Statoil, norweska spółka paliwowa, jest gotowa odłożyć realizację tzw. dużego kontraktu gazowego z Polską, zakładającego import 5 mld m sześc. gazu rocznie. W zamian może rozpocząć rozmowy na temat nowej umowy, dzięki której Norwegowie mogliby sprzedawać 1-2 mld m sześc. tego paliwa rocznie.
— Jeżeli Polska chciałaby kupować mniejsze ilości gazu, konieczne byłoby negocjowanie nowego kontraktu, na co jesteśmy gotowi — twierdzi Peter Mellbye, wiceprezes Statoila.
Jeżeli Polska przystąpi do negocjacji nowego kontraktu z Norwegami i odłoży realizację dużego projektu, który miał być realizowany w latach 2008-2024, opóźni się także budowa nitki gazociągu łączącego Polskę i Norwegię. Minimalna ilość gazu, którą opłacałoby się — w ramach nowej umowy — transportować przez system gazociągów niemieckich, to 1-2 mld m sześc. paliwa rocznie.
Na propozycję Norwegów może przystać PGNiG.
— Dziś jesteśmy w stanie potwierdzić odbiór 1,0-1,5 mld m sześc. gazu z Norwegii, wliczając w to już istniejący mały kontrakt na 0,5 mld m sześc. Wczoraj Norwegowie opowiedzieli się za drogą niemiecką. Będziemy to rozważać, ale ścieżka niemiecka nie może przekreślać realizacji dużego kontraktu norweskiego — mówi Michał Kwiatkowski, prezes PGNiG.

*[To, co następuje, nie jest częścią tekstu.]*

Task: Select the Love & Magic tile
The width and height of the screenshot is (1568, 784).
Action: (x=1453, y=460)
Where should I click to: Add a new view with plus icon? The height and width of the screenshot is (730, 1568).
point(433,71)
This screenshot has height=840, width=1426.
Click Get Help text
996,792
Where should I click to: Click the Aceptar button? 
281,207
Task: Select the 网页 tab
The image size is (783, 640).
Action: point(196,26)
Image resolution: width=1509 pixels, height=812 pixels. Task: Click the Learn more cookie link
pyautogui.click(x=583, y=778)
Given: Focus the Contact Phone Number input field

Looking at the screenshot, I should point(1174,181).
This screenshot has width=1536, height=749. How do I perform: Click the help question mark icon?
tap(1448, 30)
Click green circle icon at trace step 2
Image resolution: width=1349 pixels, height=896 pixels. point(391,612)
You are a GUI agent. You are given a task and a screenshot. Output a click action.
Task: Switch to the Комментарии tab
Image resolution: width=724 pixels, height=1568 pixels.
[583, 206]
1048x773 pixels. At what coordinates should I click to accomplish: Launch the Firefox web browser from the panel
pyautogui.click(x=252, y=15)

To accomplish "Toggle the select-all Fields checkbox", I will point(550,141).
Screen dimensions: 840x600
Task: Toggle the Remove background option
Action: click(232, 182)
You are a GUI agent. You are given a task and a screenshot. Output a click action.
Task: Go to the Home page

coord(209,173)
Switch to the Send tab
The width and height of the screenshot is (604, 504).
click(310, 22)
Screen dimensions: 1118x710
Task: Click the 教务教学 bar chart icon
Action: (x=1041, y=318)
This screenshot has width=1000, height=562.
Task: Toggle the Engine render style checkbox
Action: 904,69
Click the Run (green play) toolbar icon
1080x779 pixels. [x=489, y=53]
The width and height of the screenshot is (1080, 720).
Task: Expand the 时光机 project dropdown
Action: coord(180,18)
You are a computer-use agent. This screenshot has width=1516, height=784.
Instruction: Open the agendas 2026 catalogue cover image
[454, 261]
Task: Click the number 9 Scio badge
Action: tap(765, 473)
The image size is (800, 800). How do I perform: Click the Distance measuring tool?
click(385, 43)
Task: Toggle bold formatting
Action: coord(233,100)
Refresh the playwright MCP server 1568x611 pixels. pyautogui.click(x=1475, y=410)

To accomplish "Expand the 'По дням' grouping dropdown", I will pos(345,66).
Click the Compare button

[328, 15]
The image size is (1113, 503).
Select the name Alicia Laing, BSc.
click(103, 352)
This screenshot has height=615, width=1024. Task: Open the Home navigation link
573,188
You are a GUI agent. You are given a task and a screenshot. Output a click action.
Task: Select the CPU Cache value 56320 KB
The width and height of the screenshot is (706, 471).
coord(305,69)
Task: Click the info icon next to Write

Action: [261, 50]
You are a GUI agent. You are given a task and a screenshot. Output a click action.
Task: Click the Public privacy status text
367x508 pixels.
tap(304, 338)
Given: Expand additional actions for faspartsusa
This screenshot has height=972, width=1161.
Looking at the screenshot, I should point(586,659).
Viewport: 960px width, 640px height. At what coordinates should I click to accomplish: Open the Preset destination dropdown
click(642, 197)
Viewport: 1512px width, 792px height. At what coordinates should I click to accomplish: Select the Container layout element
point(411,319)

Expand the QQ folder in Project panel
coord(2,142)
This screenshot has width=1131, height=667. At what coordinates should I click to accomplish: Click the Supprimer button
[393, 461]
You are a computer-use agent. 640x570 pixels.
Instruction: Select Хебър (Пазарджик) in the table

Duży kontrakt norweski miał być realizowany w latach 2008-24 przez bezpośrednie połączenie Polski i Norwegii. Jego opłacalność wyliczono na minimum 8 mld m sześc. gazu rocznie. Polska miała potwierdzić odbiór 5 mld m sześc., a strona norweska znaleźć odbiorców na dodatkowe 3 mld.
— W tej chwili ani my nie możemy potwierdzić odbioru tej ilości, ani Norwegowie nie mają odbiorców na dodatkowe 3 mld — ucina Michał Kwiatkowski.